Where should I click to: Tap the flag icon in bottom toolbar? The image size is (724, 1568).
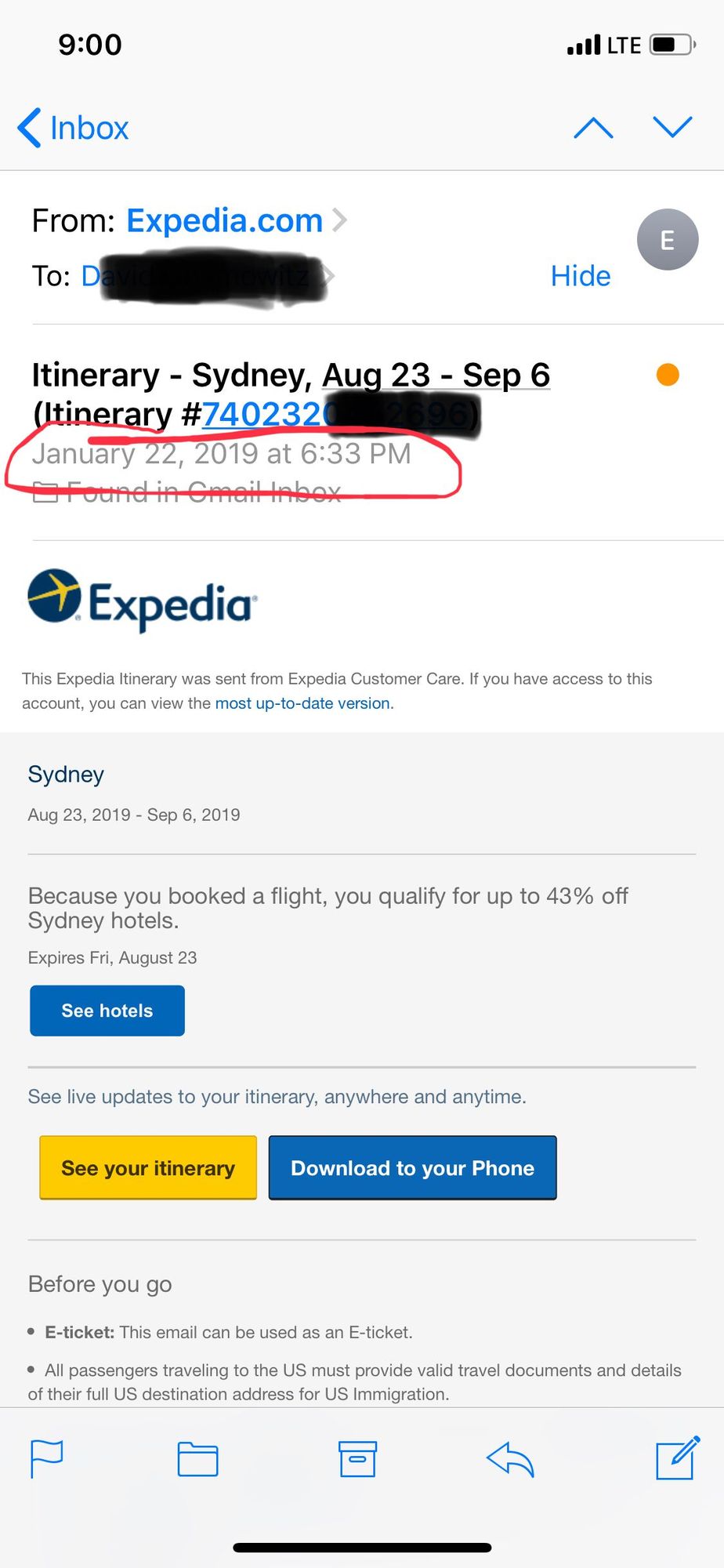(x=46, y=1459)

* * *

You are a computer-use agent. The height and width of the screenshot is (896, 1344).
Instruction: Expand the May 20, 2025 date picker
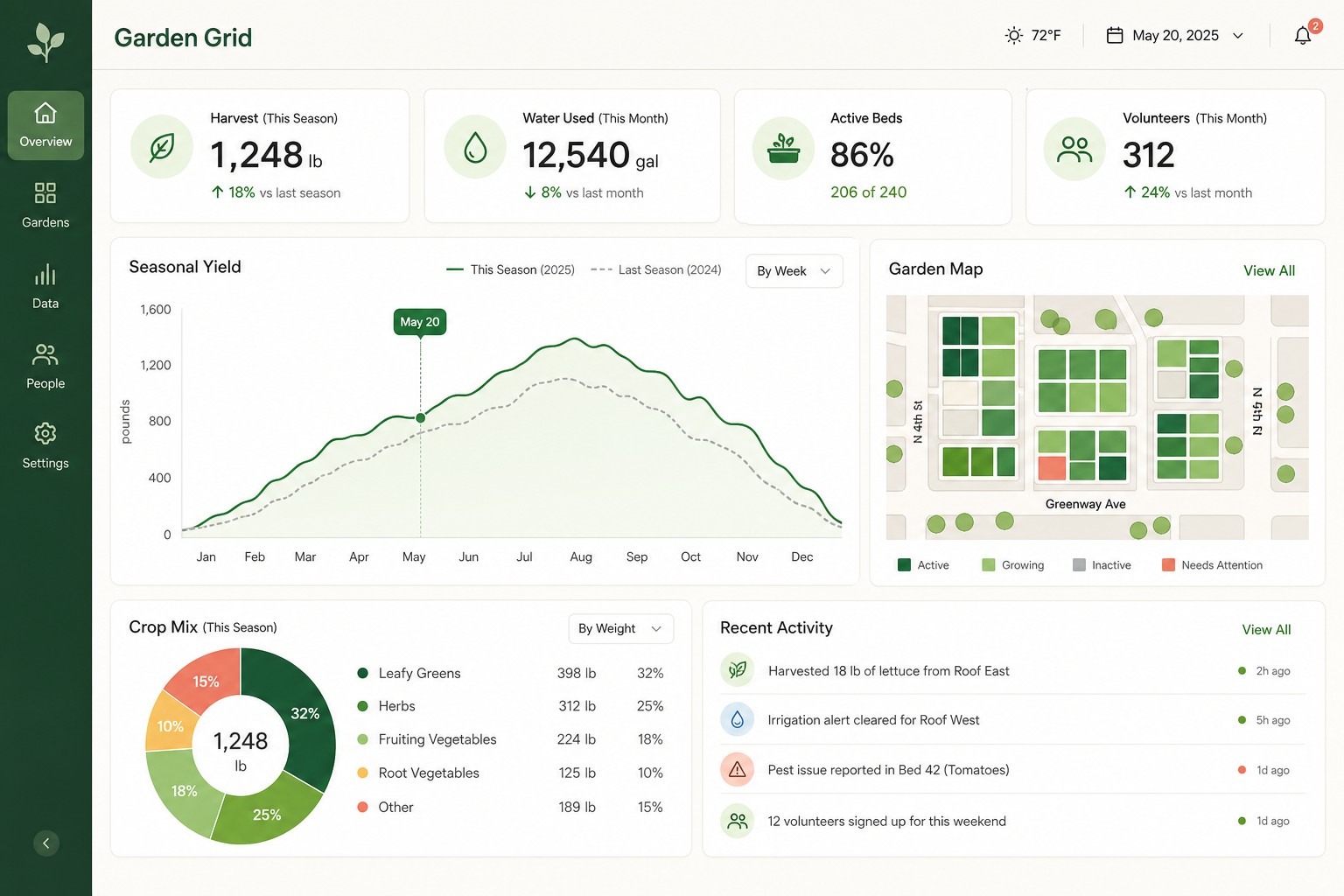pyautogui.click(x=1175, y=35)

• _WORK INSTRUCTIONS_
Copy word for word the lines between the one containing "Where should I" and the one containing "(x=46, y=1459)", inclusive, leaving out the pictures.

• _FINAL RESULT_
Where should I click to: Tap the flag icon in bottom toolbar? The image size is (724, 1568).
(x=46, y=1459)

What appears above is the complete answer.